== Quoted passage ==
:::::

Furthermore, although most Malaysians are aware of the dangers posed by dengue, many of us are ignorant towards it and act as if it is nothing. Almost every day, we hear stories about people suffering from dengue fever, yet nobody even tries to do something about it. Some do not even know how bad the threat has become. Schools should play an active role in educating students about the dangers of dengue and methods to prevent themselves from acquiring it at a very young age through subjects like Science or Pendidikan Kesihatan. This way, youths will be kept safe as they are equipped with this knowledge.  Aside from that, parents are responsible for reminding their kids that mosquitoes are dangerous and should refrain their children from playing outside at dusk (or even at dawn) as these insects are very active during these times.

Moreover, we people as Malaysians have to be active in the fight against dengue instead of being passive about it by simply ignoring it like how many individuals are doing when the matter does not seem to concern them. Well, news flash! Mosquitoes are blind to races, religions and social statuses. This means that even the Datuks and Datins are vulnerable to it. Therefore, everyone, and I mean EVERYONE, must act before it is too late. Small communities like neighbourhoods should frequently hold gotong-royong programmes to clean areas that act as mosquito-breeding grounds. Since mosquitoes don’t necessarily need clean water to reproduce, it is wise to pour out water collected in pots or trash that are lying around the streets (It is sad to admit it, but you do see litter wherever you walk in Malaysia).  People from higher social statuses could donate a sum of money towards research efforts to create the perfect vaccine while the nations’ leaders can work together and discuss methods to pacify this increasing threat. Currently, world leaders are attempting to find a solution to the recent Zika virus that was spreading explosively in Brazil. I suggest they work closely together on this matter and bring this issue to the United Nations as this greatly concerns the matter of human lives. 

In conclusion, the dengue hazard must be dealt with seriously and we cannot afford to turn a blind eye regarding the issue as it has become unsafe. I hope that society will put their best efforts towards this matter and find a way to eradicate this pesky disease once and for all!

:::::

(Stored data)
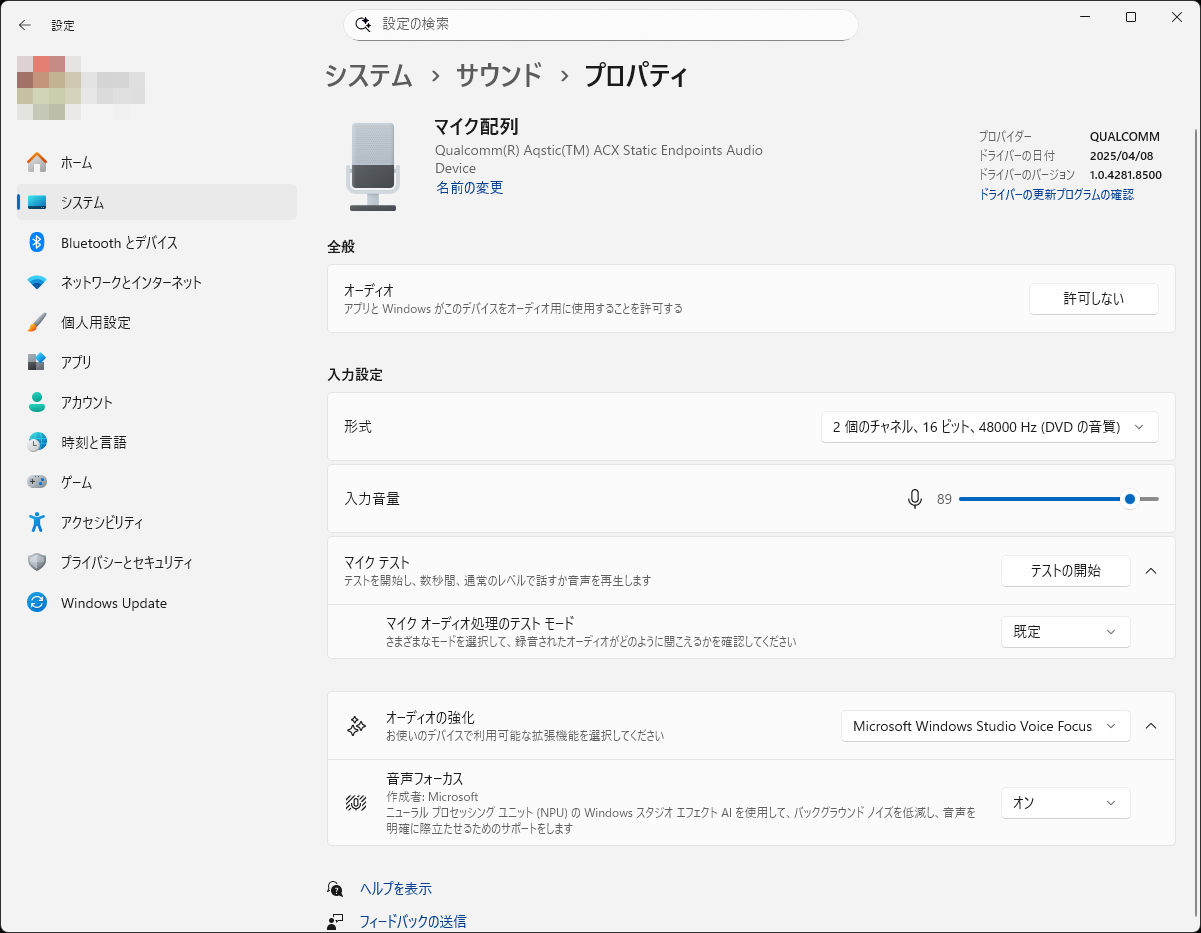Image resolution: width=1201 pixels, height=933 pixels.
Task: Collapse the マイク テスト section
Action: click(1151, 571)
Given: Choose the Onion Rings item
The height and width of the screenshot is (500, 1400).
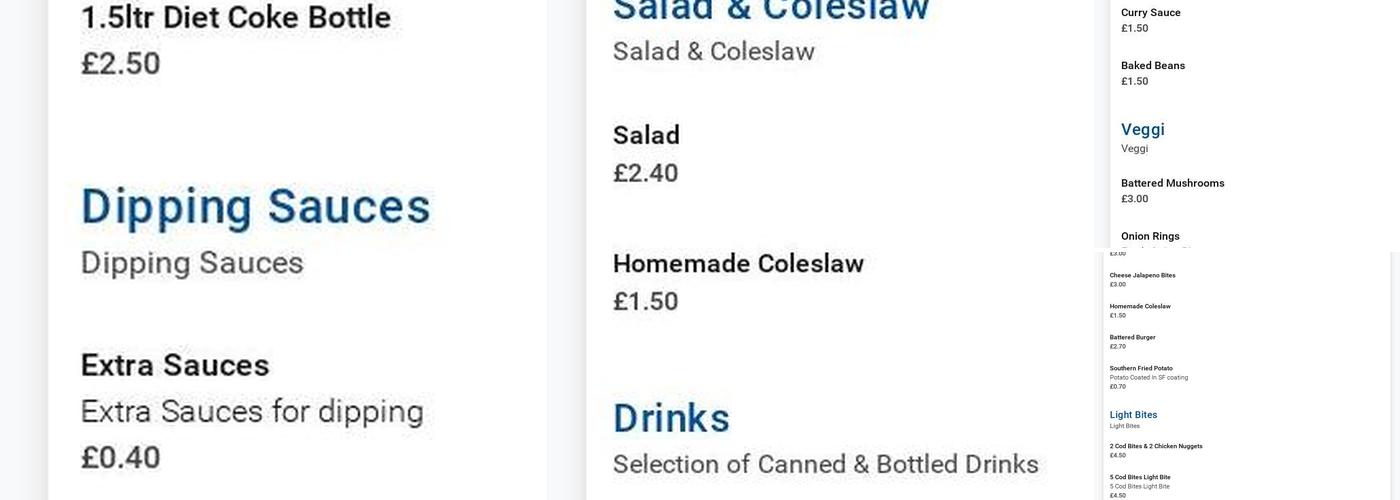Looking at the screenshot, I should click(1150, 236).
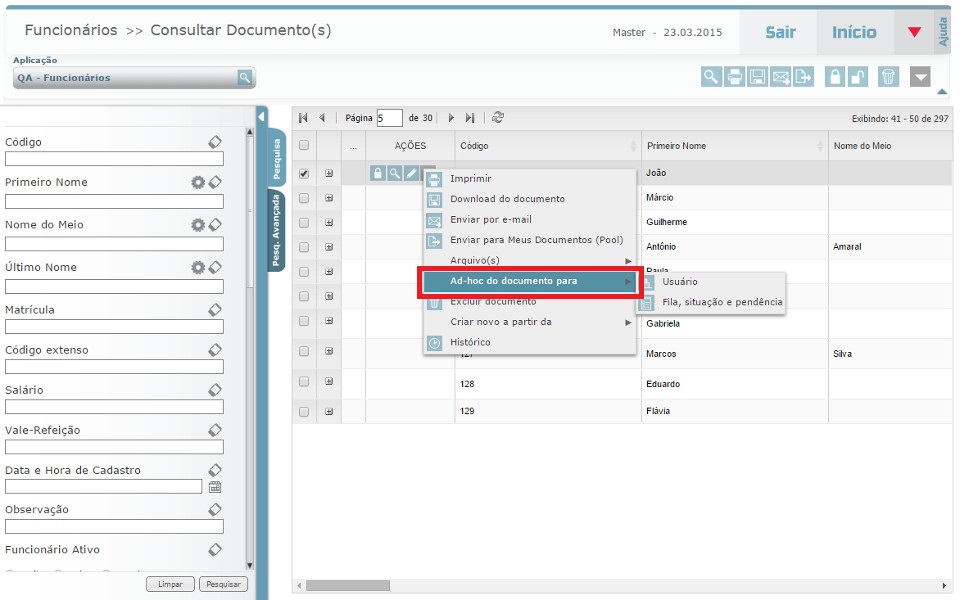Choose Imprimir from the context menu
The height and width of the screenshot is (600, 960).
click(470, 178)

:::::

== Problem to solve ==
Based on the passage on dengue, explain in one to three sentences why it advises pouring out water collected in pots or trash lying around the streets. You won't need the stored data.

== Answer space ==
Mosquitoes don't necessarily need clean water to reproduce. Water collected in pots or in trash lying around the streets can therefore become a breeding ground, so it is wise to pour it out.